What is expected » Copy out the lines of the listing starting with the line containing "has width=517, height=364." and going through the line containing "will click(x=583, y=28).", with no changes. Include both of those lines and nothing else.

Data for this task »

>>>

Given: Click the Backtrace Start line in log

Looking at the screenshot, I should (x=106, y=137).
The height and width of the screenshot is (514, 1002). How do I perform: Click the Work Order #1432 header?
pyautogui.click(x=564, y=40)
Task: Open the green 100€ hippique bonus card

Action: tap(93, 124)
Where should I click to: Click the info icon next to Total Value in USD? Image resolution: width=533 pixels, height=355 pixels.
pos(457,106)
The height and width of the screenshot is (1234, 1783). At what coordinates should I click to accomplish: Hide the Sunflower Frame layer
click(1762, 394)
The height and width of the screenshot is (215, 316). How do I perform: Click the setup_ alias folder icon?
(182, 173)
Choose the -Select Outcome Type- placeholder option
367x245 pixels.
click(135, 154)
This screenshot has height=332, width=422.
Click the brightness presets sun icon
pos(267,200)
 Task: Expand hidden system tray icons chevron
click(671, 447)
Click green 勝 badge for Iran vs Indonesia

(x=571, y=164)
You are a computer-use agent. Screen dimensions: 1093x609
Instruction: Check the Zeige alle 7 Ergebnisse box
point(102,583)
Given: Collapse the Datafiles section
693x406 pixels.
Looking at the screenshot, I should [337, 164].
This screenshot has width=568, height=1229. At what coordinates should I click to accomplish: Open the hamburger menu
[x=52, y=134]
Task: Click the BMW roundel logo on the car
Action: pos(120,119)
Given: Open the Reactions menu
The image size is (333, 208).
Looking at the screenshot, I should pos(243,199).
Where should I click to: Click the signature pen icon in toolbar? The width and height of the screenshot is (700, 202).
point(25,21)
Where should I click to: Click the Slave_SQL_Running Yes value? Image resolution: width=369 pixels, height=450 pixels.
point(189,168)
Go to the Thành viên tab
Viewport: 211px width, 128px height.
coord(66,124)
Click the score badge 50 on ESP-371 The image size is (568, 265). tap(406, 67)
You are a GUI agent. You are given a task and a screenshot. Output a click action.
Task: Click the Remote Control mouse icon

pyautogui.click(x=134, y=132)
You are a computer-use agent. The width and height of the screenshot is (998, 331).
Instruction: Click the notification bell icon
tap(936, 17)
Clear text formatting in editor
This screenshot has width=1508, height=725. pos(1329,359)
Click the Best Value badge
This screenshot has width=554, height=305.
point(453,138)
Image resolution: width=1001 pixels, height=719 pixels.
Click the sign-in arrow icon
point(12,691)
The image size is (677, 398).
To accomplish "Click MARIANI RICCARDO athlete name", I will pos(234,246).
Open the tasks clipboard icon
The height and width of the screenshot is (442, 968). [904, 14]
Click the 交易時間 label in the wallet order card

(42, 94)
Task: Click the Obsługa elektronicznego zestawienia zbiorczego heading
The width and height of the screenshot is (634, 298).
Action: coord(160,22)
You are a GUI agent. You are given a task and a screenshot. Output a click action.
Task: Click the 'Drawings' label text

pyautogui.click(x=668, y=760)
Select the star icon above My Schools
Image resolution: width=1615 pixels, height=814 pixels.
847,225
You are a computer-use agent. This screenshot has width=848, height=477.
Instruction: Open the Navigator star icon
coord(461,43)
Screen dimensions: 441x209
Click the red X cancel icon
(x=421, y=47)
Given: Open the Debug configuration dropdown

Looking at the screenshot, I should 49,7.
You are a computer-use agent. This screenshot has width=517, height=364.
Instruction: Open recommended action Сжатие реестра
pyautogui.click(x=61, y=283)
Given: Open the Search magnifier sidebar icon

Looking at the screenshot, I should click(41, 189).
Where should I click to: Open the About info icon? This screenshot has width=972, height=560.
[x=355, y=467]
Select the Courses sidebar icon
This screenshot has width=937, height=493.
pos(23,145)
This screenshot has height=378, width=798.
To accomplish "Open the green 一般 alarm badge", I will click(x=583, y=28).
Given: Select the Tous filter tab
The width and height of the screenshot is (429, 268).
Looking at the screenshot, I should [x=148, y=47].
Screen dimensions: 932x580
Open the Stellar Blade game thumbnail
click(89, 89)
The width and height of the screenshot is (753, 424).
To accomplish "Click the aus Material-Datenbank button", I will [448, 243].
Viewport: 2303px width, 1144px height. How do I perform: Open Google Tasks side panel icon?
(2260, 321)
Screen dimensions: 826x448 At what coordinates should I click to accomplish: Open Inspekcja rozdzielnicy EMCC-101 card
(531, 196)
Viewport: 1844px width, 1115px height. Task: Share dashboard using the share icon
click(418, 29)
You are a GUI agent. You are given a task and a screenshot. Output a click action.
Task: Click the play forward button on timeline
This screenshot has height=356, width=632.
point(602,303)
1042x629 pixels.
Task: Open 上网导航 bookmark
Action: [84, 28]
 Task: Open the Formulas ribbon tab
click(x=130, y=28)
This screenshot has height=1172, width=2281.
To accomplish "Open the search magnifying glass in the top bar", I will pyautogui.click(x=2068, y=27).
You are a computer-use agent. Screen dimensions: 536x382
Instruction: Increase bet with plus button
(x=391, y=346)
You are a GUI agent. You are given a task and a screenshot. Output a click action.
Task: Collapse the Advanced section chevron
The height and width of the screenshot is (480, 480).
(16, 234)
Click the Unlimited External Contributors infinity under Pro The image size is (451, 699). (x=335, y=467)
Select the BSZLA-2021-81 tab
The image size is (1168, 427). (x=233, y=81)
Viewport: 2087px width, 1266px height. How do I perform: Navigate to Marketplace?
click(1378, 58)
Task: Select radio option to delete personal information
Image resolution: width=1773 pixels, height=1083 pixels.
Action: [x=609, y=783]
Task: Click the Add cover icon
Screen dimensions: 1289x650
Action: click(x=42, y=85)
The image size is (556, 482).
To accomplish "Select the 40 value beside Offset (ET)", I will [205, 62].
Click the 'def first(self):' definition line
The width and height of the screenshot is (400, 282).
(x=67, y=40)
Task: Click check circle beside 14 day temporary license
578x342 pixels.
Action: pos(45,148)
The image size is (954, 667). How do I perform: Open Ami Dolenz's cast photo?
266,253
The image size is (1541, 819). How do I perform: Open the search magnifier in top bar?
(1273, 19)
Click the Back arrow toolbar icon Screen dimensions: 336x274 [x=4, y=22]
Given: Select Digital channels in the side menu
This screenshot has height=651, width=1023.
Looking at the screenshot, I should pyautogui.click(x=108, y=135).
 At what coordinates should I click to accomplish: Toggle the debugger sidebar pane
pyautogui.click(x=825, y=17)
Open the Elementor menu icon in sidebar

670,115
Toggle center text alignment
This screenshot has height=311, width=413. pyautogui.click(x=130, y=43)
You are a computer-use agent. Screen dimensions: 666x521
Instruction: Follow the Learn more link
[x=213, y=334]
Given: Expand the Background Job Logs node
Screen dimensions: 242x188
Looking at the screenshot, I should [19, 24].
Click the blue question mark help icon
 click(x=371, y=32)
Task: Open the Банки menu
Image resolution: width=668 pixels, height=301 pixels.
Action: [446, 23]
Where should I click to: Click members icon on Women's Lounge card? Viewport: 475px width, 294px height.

<<<

Response to this task »
You are a computer-use agent. This screenshot has width=517, height=364.
Instruction: Open recommended action Сжатие реестра
pyautogui.click(x=61, y=283)
Given: Open the Search magnifier sidebar icon

Looking at the screenshot, I should click(41, 189).
Where should I click to: Open the About info icon? This screenshot has width=972, height=560.
[x=355, y=467]
Select the Courses sidebar icon
This screenshot has width=937, height=493.
pos(23,145)
This screenshot has height=378, width=798.
To accomplish "Open the green 一般 alarm badge", I will click(x=583, y=28).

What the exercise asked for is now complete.